The barrier can thus be compiled into forms that read o.m without  
immediately invoking it. Of course the overhead is still too high if  
we only compile it, so there has to be a runtime fast path (a  
polymorphic inline cache), but that is already the case due to  
getters, as noted.

If the method body uses arguments and is not strict-mode code, then it  
could somehow use arguments.callee and leak an unbound, unfrozen (and  
"joined", see ES3 -- the first optimization to do here, prior to  
traits and anything in ES5, is to defer evaluating a function  
expression into a fresh object per evaluation -- SpiderMonkey does  
this optimization under some conditions) method reference.

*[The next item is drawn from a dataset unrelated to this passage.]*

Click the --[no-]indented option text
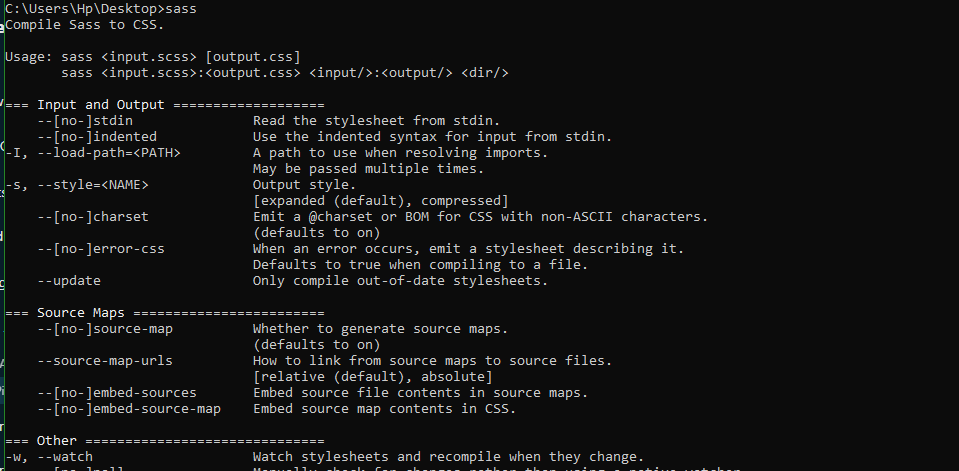The width and height of the screenshot is (959, 471). 96,137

So arguments is a hazard (it's hard to analyze precisely for  
arguments.callee, if you see arguments[i] or baz(arguments) you have  
to assume the worst).

Same goes for named function expressions as methods, where the method  
body or a function nested in it uses the name of the function  
expression.

These are more places that need the barrier, or (to simplify  
compilation) defeat the optimization of deferring bind and freeze (and  
disjoining).

But let's back up again, to traits.js:

var Trait = (function(){
  . . .
   var SUPPORTS_DEFINEPROP = !!Object.defineProperty;

   var call = Function.prototype.call;
  . . .

Static analysis of just this file cannot be sure that Object and  
Function have their original meanings -- these are writable properties  
of the global object. So some speculation, at the least, is required  
to get off the ground at all, in trying to pattern-match  
freeze(bind(...)) etc.

Recognizing when Object and Function still mean what they originally  
meant is something optimizing VMs may do, but it's a high bar to set  
for traits performance to scale well.

The method read barrier complexity on top is also on the boards or  
already partly implemented in at least one VM, but again why should  
this be required of implementors, on top of the syn-tax on users?